Instruction
Show every line of the material below that contains the string "computer", copying each line in full.

— START Listed entries —

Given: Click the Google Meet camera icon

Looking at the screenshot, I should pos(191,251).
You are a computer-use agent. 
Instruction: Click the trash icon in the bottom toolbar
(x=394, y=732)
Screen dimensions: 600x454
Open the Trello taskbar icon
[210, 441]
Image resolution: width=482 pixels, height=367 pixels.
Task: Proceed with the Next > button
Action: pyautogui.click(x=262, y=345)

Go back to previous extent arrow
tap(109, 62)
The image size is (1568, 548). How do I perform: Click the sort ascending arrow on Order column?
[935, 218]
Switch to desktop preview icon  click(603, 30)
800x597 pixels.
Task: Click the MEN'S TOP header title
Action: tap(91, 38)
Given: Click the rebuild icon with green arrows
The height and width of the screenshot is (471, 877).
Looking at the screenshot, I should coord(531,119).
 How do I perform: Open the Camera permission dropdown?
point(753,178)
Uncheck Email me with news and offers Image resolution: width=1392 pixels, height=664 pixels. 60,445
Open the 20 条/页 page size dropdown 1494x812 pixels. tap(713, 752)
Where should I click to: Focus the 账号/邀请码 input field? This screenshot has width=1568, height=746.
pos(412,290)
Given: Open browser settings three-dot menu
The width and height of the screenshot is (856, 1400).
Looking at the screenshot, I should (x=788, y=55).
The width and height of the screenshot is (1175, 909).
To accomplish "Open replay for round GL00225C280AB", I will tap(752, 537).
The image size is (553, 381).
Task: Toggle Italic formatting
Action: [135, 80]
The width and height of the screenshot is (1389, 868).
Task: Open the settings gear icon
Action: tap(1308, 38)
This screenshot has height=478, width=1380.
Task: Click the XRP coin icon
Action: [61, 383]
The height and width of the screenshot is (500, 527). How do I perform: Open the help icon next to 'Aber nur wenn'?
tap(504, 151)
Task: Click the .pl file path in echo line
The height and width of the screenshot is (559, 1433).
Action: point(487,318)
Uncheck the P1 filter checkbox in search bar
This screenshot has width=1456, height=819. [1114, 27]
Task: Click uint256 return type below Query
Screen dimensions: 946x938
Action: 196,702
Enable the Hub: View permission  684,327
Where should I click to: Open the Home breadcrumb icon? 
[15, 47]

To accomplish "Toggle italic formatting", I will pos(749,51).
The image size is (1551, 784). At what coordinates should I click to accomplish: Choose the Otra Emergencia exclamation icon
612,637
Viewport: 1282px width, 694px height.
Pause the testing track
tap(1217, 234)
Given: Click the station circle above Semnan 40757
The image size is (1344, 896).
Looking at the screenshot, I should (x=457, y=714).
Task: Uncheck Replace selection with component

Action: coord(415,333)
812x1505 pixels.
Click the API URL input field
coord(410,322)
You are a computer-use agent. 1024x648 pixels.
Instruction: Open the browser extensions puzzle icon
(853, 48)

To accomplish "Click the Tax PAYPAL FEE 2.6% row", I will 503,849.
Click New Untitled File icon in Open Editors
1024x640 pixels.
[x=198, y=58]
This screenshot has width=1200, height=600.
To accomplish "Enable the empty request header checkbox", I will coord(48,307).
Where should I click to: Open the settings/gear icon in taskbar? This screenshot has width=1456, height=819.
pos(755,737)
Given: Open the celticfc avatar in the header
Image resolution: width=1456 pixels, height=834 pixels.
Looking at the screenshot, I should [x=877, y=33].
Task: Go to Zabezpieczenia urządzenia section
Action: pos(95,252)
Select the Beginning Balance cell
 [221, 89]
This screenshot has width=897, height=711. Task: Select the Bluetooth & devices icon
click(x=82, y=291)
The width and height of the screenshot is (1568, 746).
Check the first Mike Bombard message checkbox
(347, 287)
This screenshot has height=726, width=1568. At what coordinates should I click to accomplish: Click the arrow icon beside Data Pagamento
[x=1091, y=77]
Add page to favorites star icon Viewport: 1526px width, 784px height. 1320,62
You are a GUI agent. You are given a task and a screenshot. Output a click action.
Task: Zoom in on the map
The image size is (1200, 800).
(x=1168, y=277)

— END Listed entries —

Exercise answer
You are a computer-use agent. 
You are a computer-use agent. 1024x648 pixels.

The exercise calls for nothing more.